Continuity of the multiplicative inverse; $f:\Omega \rightarrow \mathbb{C}$, where $\Omega$ is a compact Hausdorff space.

Question

Is it true that if $f$ is continuous, then the multiplicative inverse $1/f$ (provided f is non-zero for any $x\in \Omega$) is also continuous? For some context, I am studying operator algebras, and without proof, my reference book said that for any $f\in C(\Omega),$ the spectrum $\sigma(f)$ is equal the image $f(\Omega).$ I think this is pretty easy to prove, if I can show that the multiplicative inverse of a continuous function is also continuous.
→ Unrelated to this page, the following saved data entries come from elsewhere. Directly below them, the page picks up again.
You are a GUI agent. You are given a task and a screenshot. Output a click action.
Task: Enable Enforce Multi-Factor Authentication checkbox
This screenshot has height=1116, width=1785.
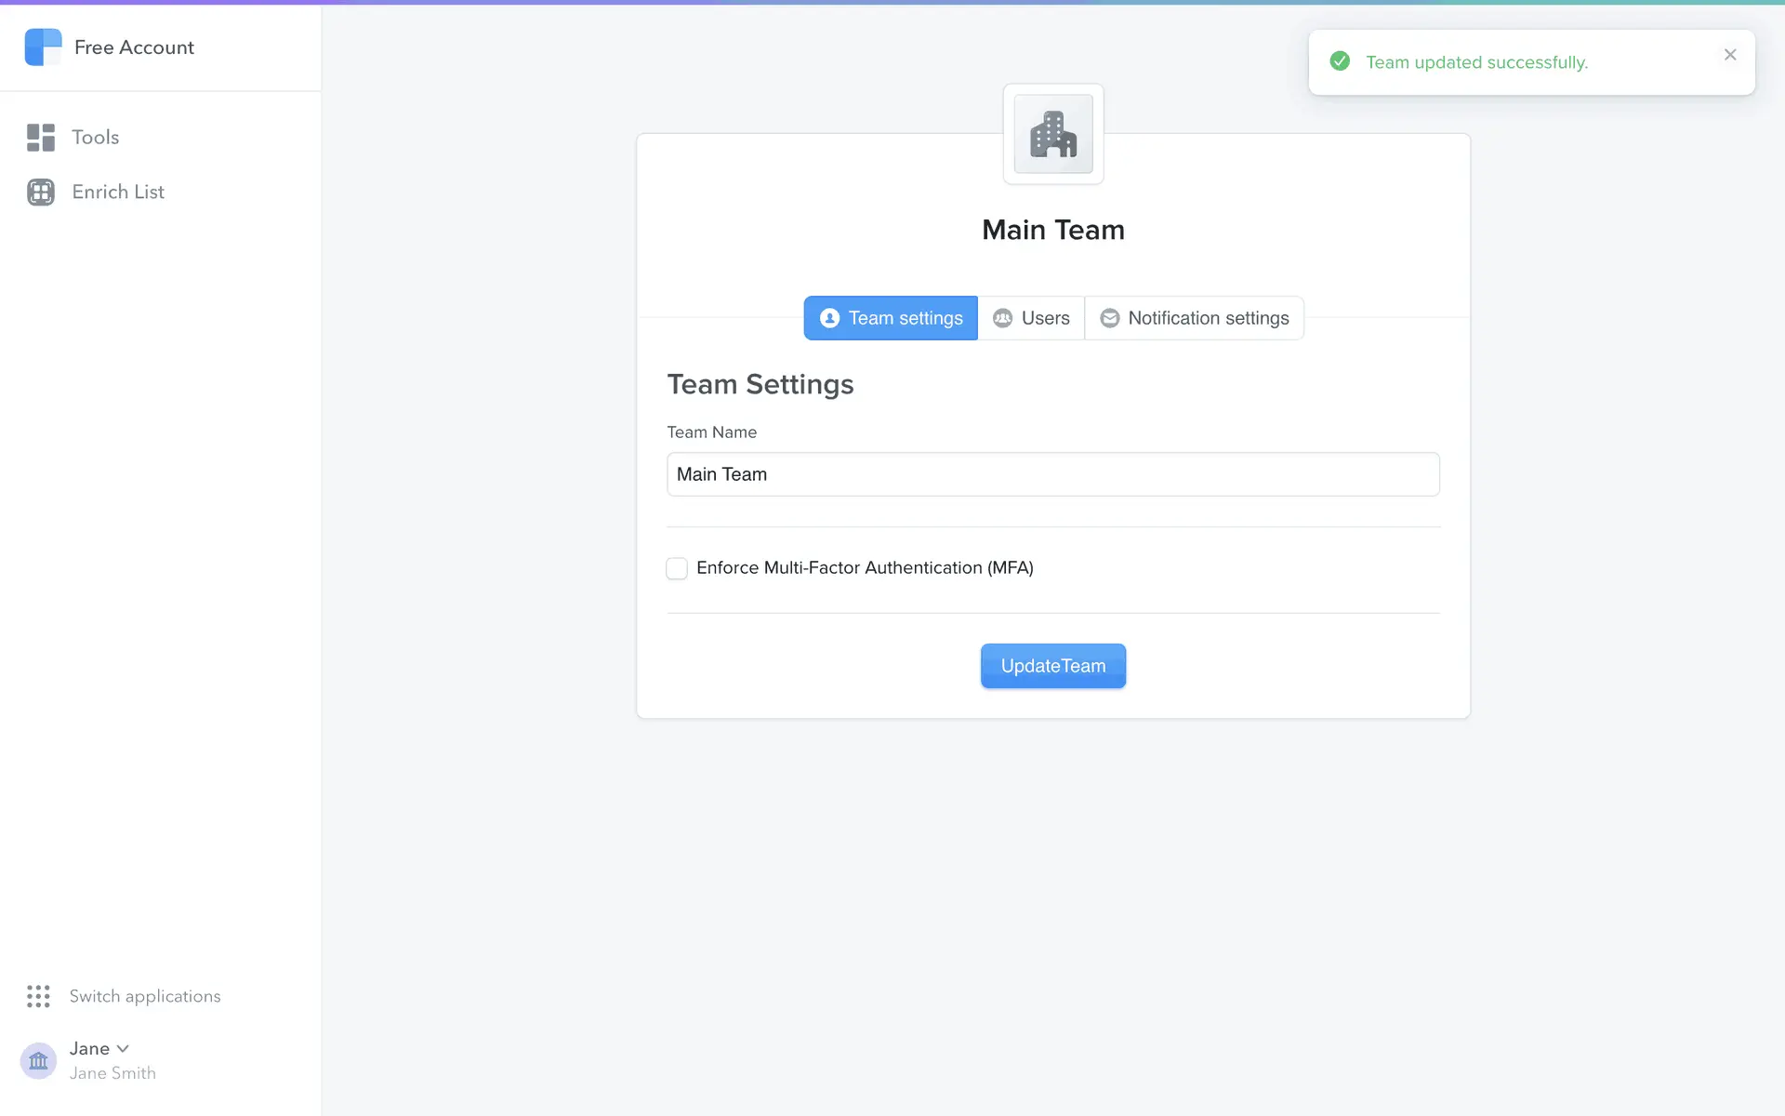[x=677, y=568]
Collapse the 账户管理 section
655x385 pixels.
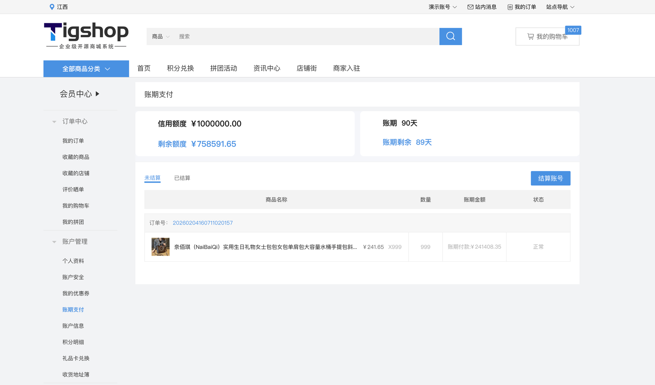point(54,242)
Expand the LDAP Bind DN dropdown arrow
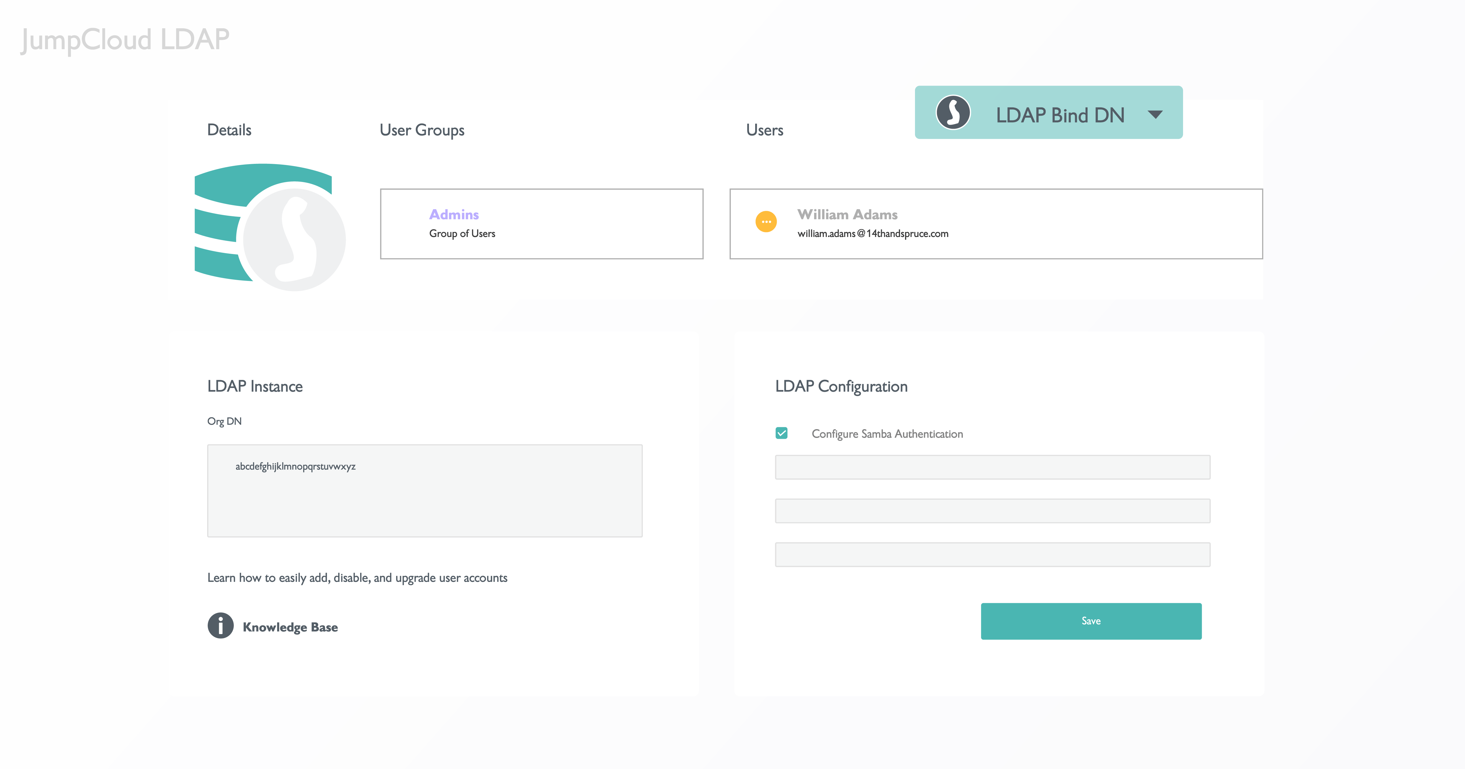Screen dimensions: 1465x769 click(x=1155, y=114)
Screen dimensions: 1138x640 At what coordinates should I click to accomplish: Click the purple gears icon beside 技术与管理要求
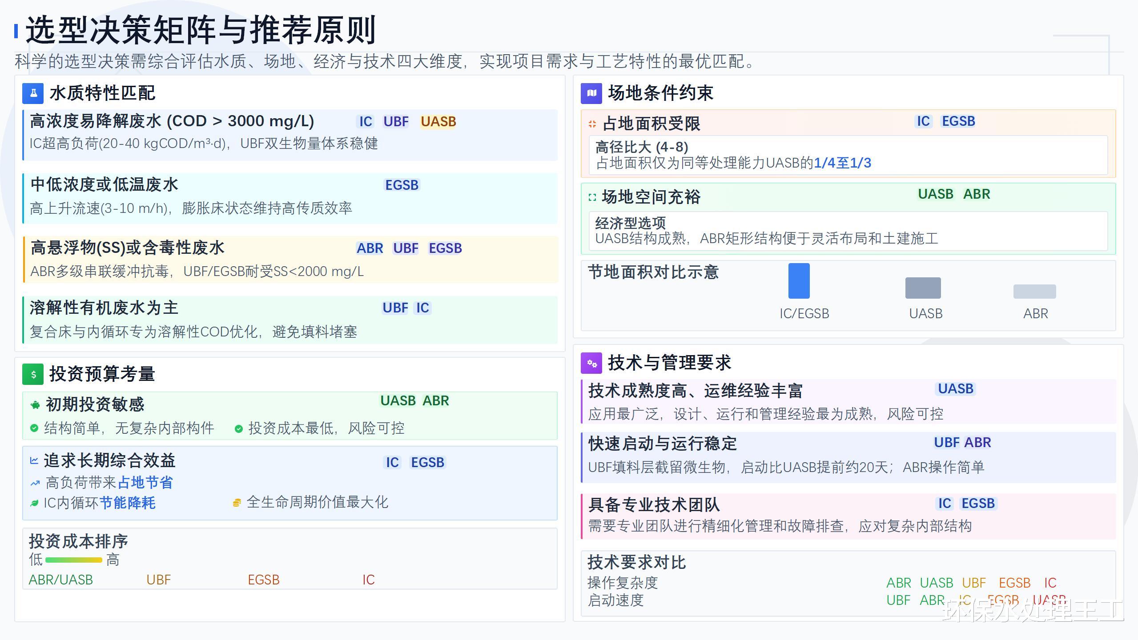click(591, 363)
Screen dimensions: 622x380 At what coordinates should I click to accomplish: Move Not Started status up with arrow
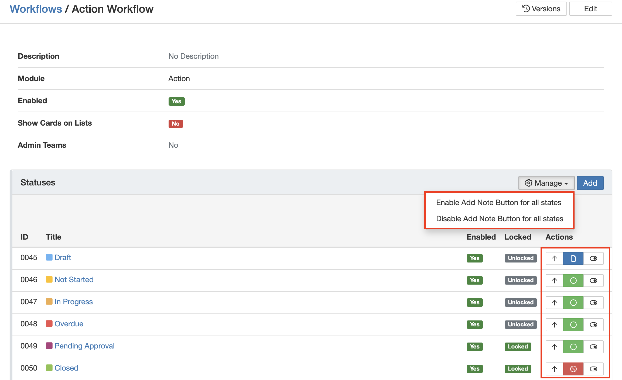554,281
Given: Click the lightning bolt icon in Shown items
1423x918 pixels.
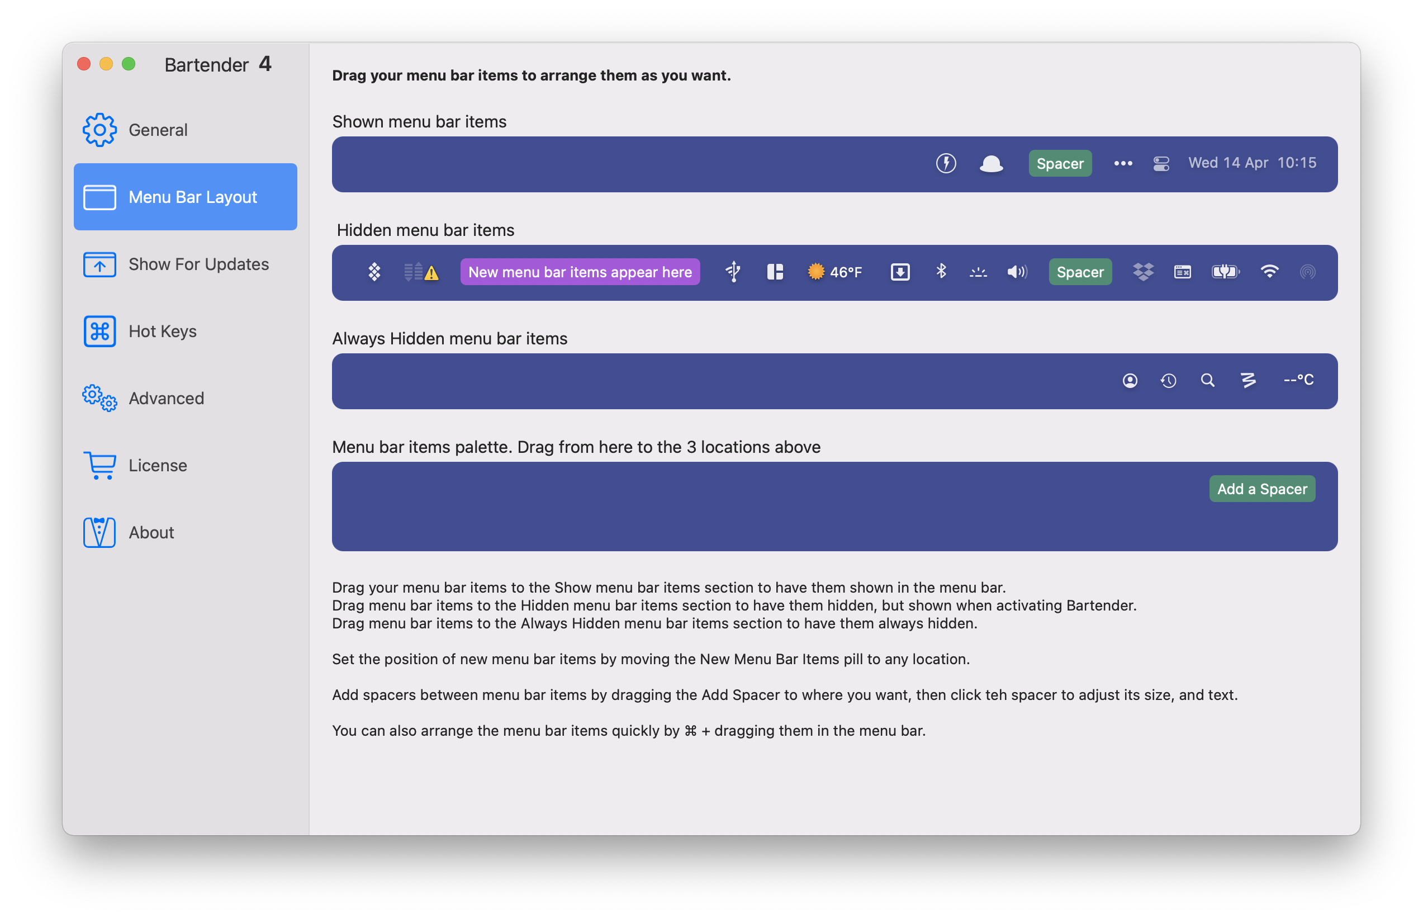Looking at the screenshot, I should [945, 163].
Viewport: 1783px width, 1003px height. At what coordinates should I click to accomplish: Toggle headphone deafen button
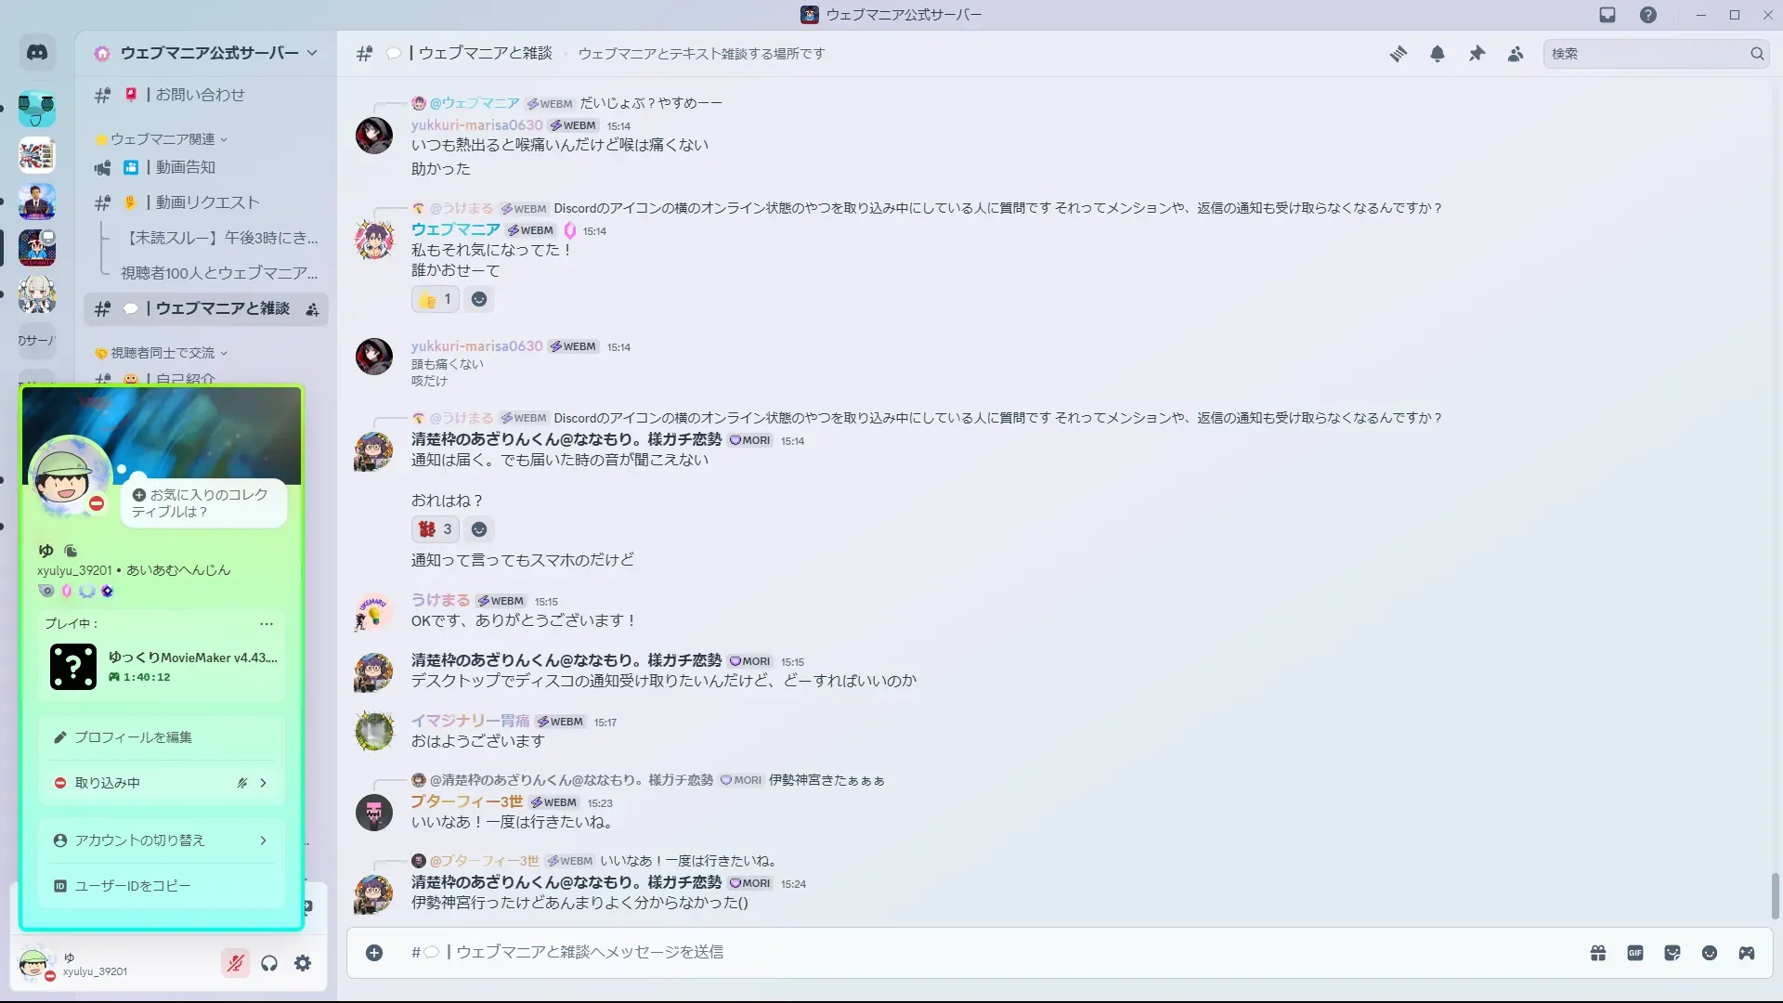[x=269, y=964]
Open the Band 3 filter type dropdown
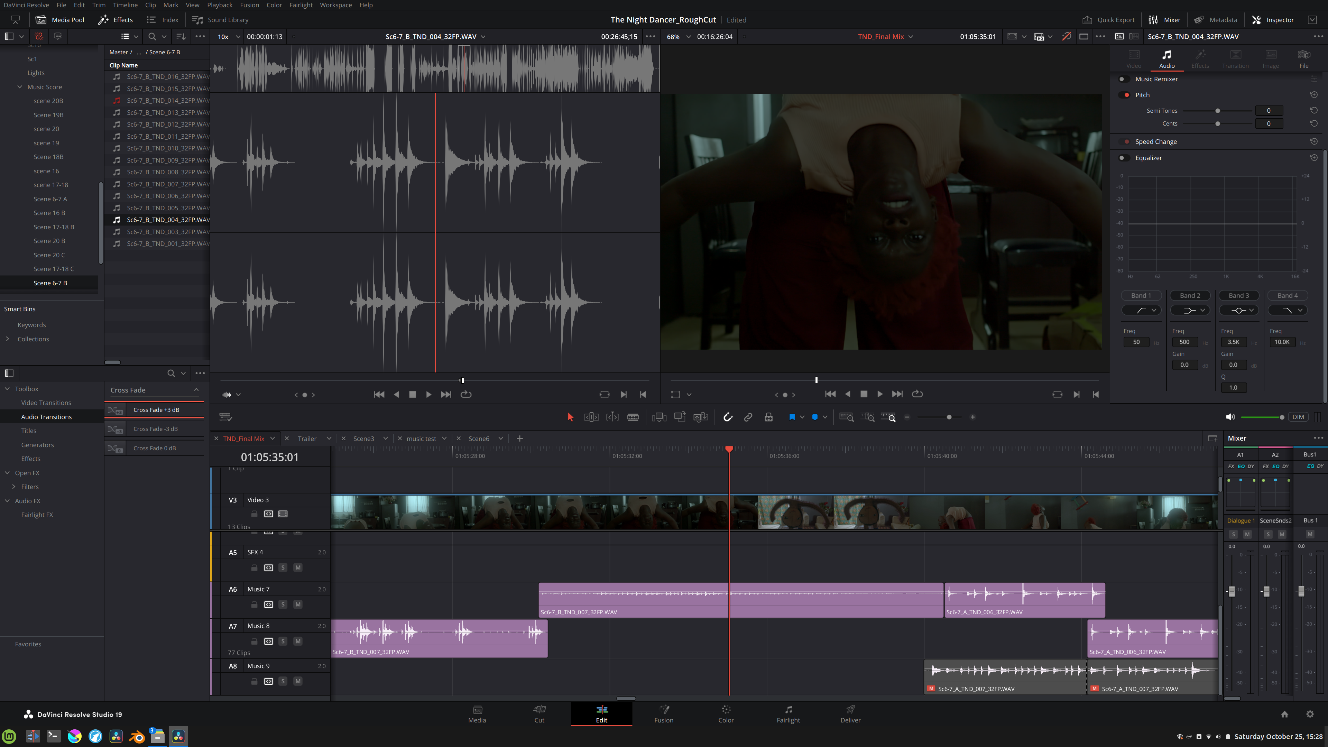 click(x=1239, y=310)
Also, is the hypothesis that $\Omega$ is compact-Hausforff really necessary?

Answer 1

Note that $1/f = \xi f$ with $\xi : z \in \mathbb{C}^\times \mapsto \frac{1}{z} \in \mathbb{C}$. Since $\xi$ is continuous, so is $1/f$, regardless of the additional conditions on $\Omega$.

Edit: strictly speaking, one should say that $1/f = \xi \tilde{f}$ with $\tilde{f}$ the correstriction of $f$ to $\mathbb{C}^\times$ which exists (and is continuous) by hypothesis.